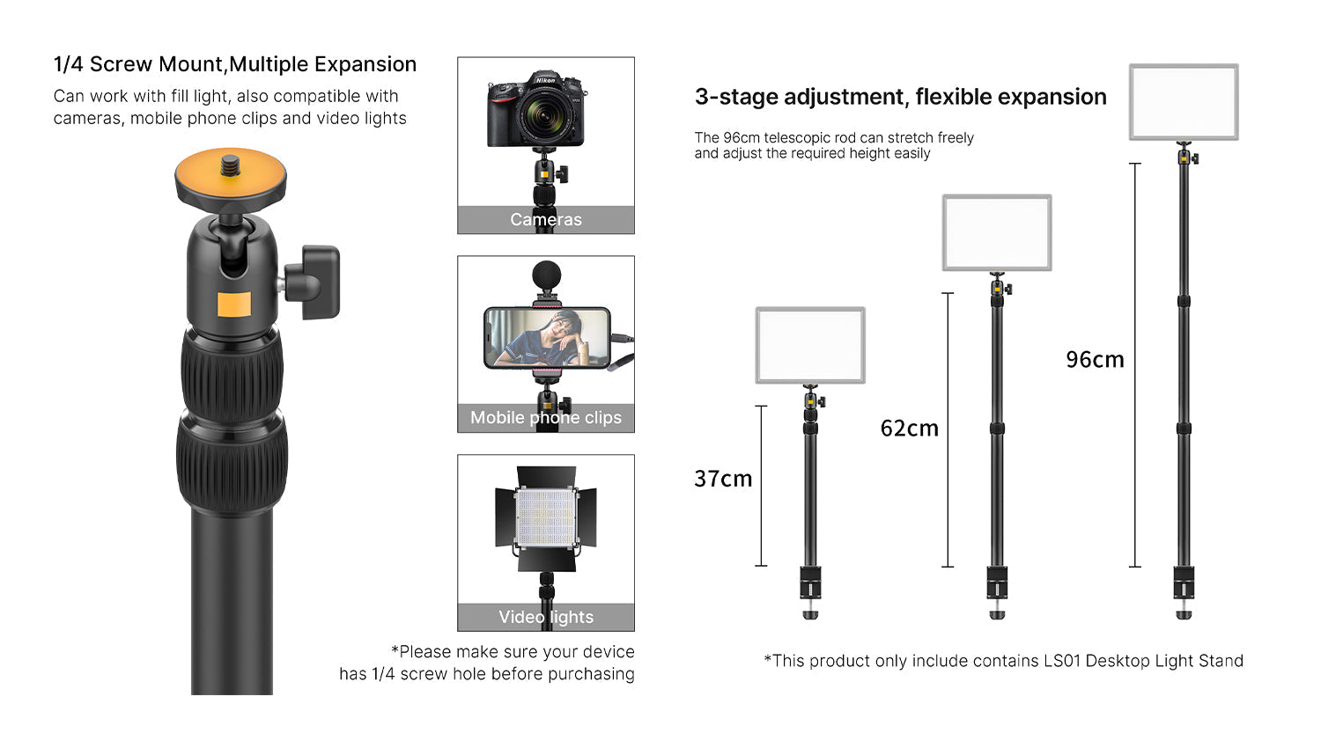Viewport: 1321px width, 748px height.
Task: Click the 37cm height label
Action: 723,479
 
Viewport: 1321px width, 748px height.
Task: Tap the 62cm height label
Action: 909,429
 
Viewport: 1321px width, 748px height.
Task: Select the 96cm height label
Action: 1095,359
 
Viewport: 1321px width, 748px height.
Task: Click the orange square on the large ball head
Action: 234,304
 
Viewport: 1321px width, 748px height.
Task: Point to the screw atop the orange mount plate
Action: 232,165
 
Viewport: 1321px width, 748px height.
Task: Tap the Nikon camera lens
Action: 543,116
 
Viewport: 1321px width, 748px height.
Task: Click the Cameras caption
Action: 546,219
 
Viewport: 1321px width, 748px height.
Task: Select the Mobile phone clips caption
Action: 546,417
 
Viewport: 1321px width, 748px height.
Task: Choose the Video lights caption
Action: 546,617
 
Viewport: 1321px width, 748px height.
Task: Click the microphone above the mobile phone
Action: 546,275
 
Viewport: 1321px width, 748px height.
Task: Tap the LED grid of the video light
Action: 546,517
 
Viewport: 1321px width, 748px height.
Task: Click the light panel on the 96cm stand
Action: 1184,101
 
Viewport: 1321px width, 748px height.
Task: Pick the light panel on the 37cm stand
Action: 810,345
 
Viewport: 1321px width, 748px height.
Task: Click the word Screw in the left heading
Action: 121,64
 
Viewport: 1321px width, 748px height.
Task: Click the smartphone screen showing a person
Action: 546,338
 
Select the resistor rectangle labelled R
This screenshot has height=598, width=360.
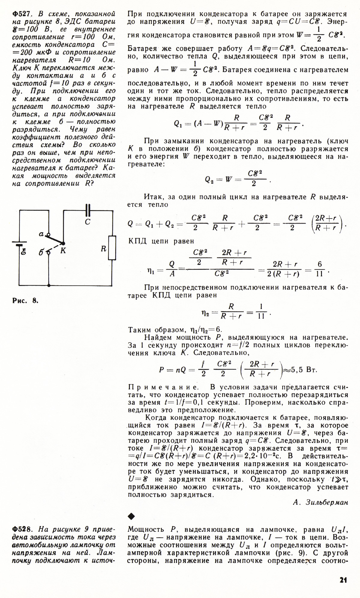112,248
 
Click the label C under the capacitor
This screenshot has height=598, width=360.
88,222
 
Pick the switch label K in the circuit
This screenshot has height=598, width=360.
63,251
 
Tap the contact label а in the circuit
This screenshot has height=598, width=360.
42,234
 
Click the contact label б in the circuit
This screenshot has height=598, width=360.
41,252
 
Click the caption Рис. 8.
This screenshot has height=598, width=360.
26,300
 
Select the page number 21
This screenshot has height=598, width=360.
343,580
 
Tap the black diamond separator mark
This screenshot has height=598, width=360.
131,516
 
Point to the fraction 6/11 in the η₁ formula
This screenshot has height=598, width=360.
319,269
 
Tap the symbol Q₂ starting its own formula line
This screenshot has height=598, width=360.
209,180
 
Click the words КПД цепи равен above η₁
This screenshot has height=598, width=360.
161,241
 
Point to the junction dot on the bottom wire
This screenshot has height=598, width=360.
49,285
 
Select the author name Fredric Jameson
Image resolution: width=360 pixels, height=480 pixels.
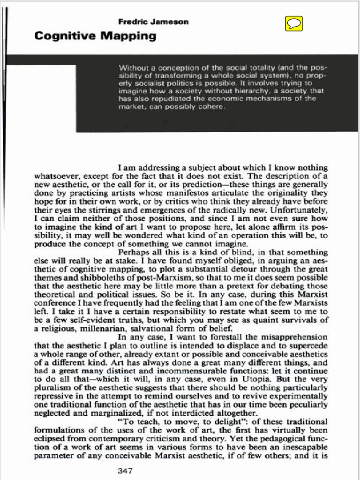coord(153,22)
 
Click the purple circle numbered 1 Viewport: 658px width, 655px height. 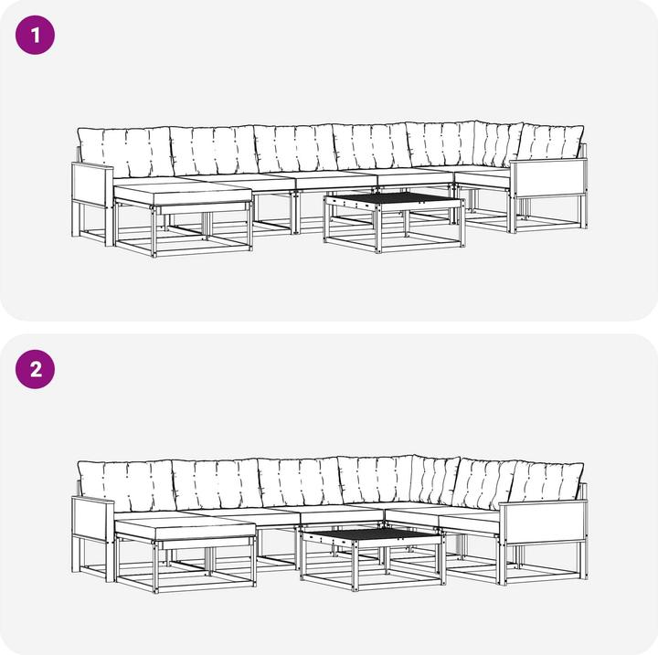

■ ■ ■ ■ ■

## Prompt
Write out the records again, requests included, from the start through the line containing "Action: 1095,359", including that line, and add -62 to every coordinate in the answers. Leave the pictures out.

## Task result
Viewport: 1321px width, 748px height.
Task: Click the 37cm height label
Action: 661,417
 
Viewport: 1321px width, 748px height.
Task: Tap the 62cm height label
Action: 847,367
 
Viewport: 1321px width, 748px height.
Task: Select the 96cm height label
Action: 1033,297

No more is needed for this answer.